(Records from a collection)
#####
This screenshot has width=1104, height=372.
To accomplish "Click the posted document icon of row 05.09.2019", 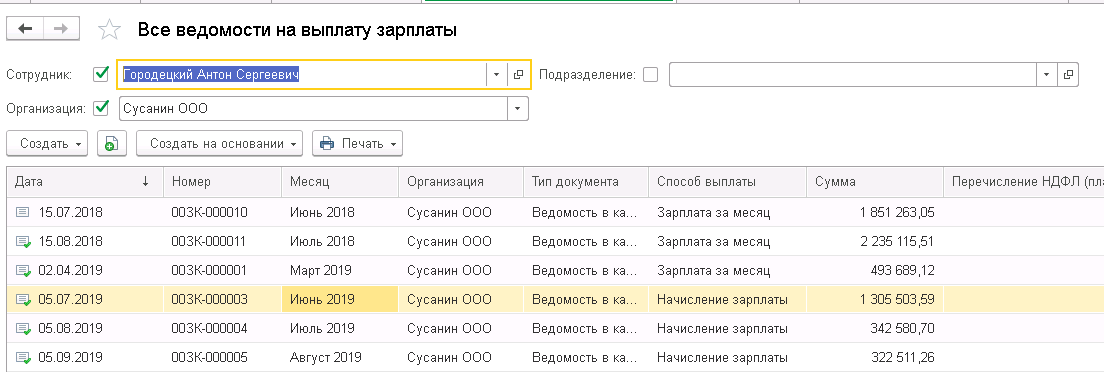I will point(23,357).
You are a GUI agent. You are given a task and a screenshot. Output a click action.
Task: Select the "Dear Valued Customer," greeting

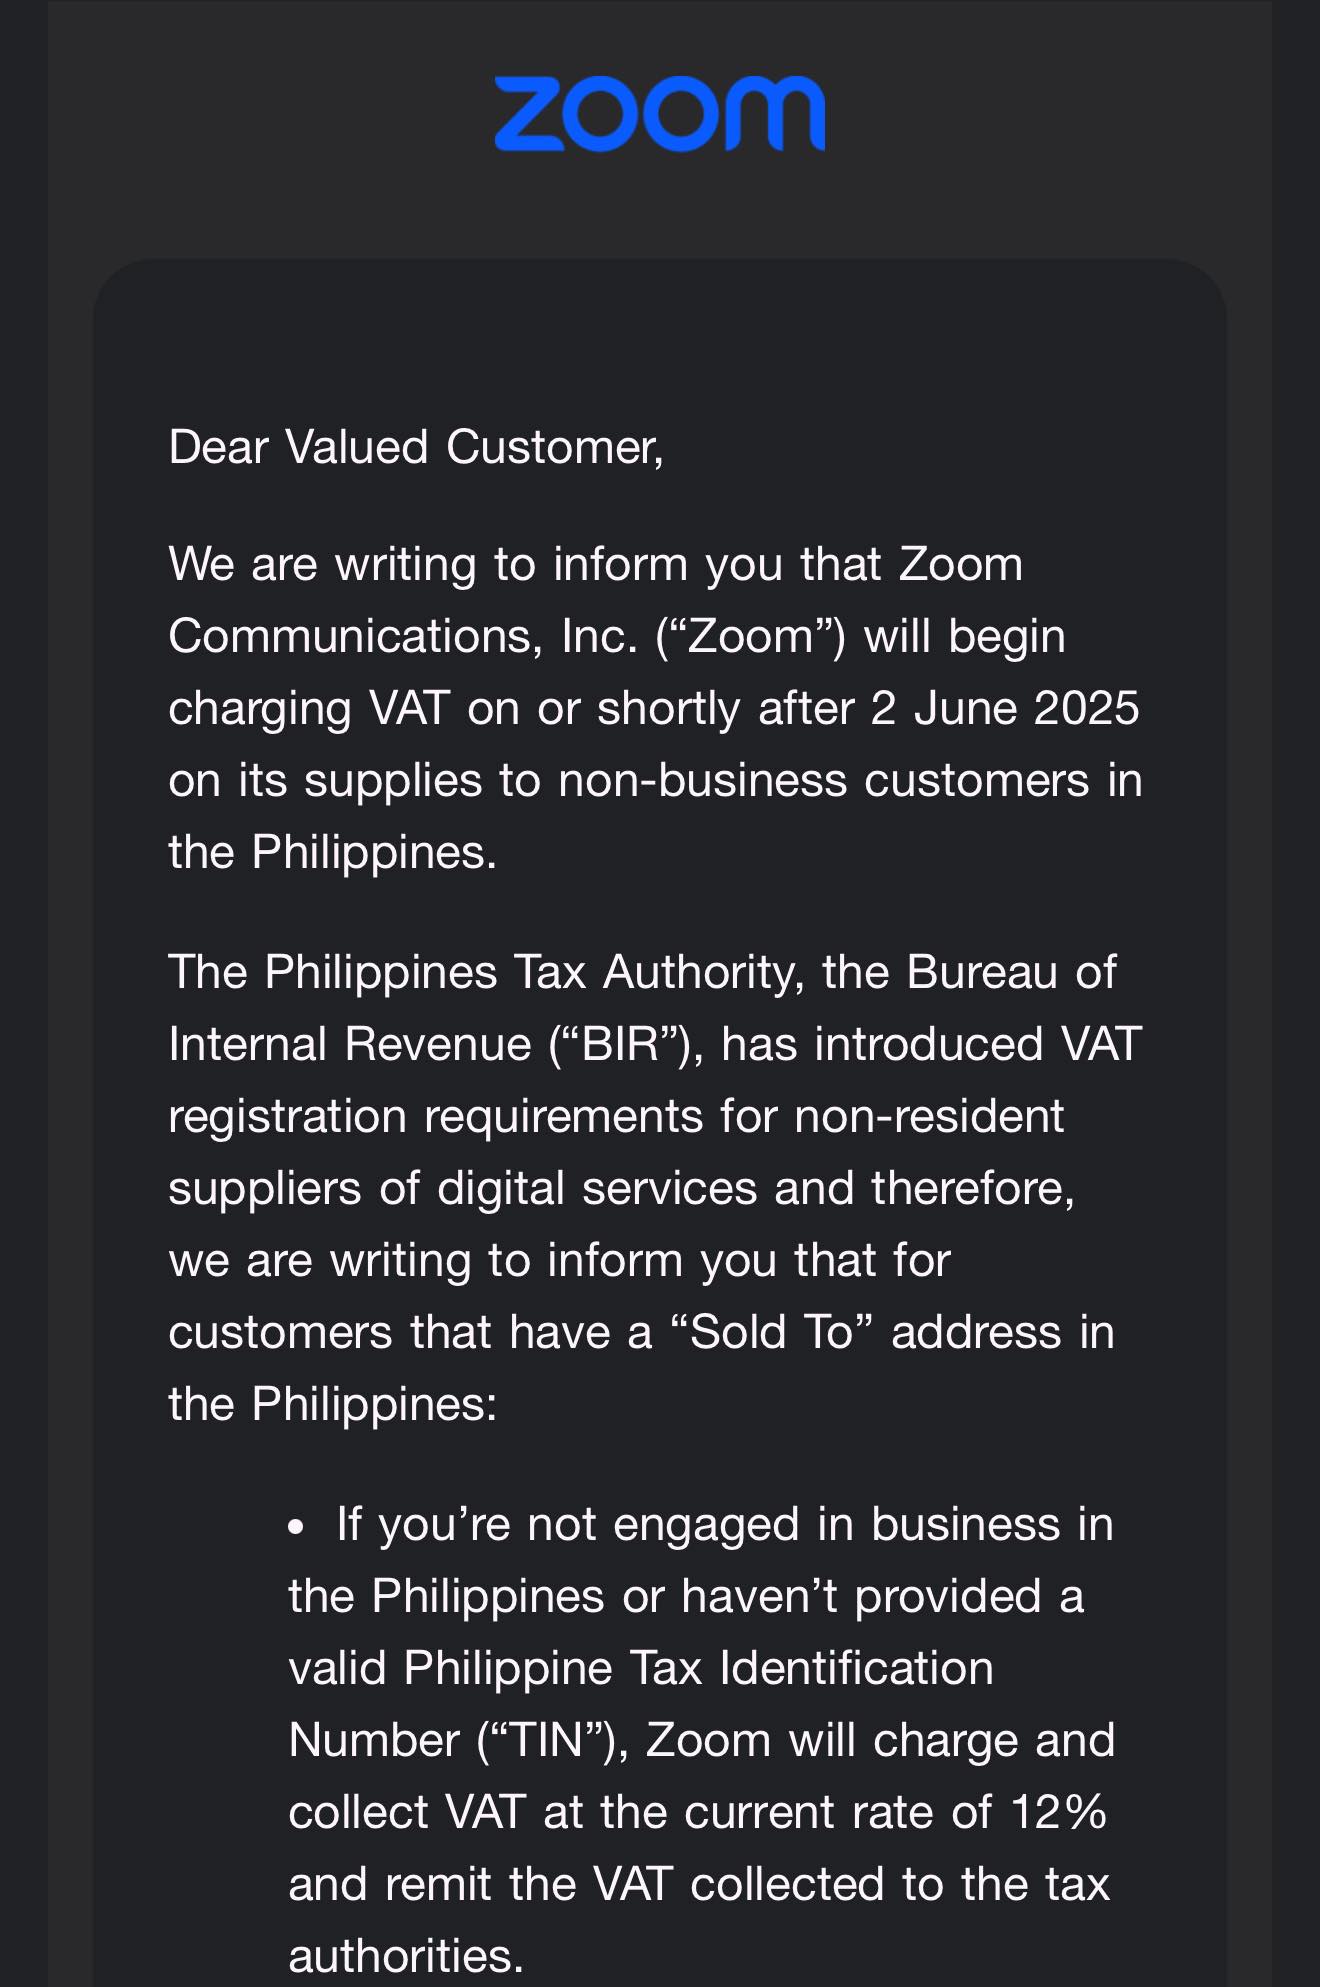pos(416,447)
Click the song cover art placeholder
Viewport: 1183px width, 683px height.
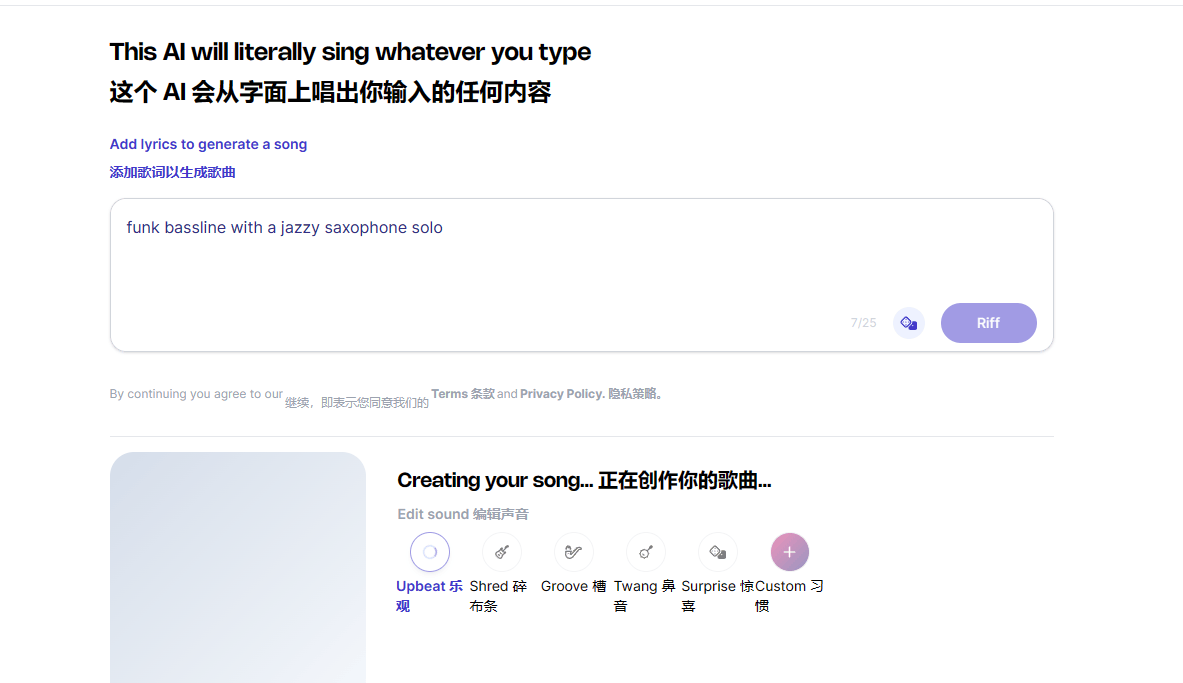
#####
Goal -> Repeat everything in the material from the line containing "Click the song cover art placeholder" down through the end, leaving out the pictures.

Response ->
Click the song cover art placeholder
Viewport: 1183px width, 683px height.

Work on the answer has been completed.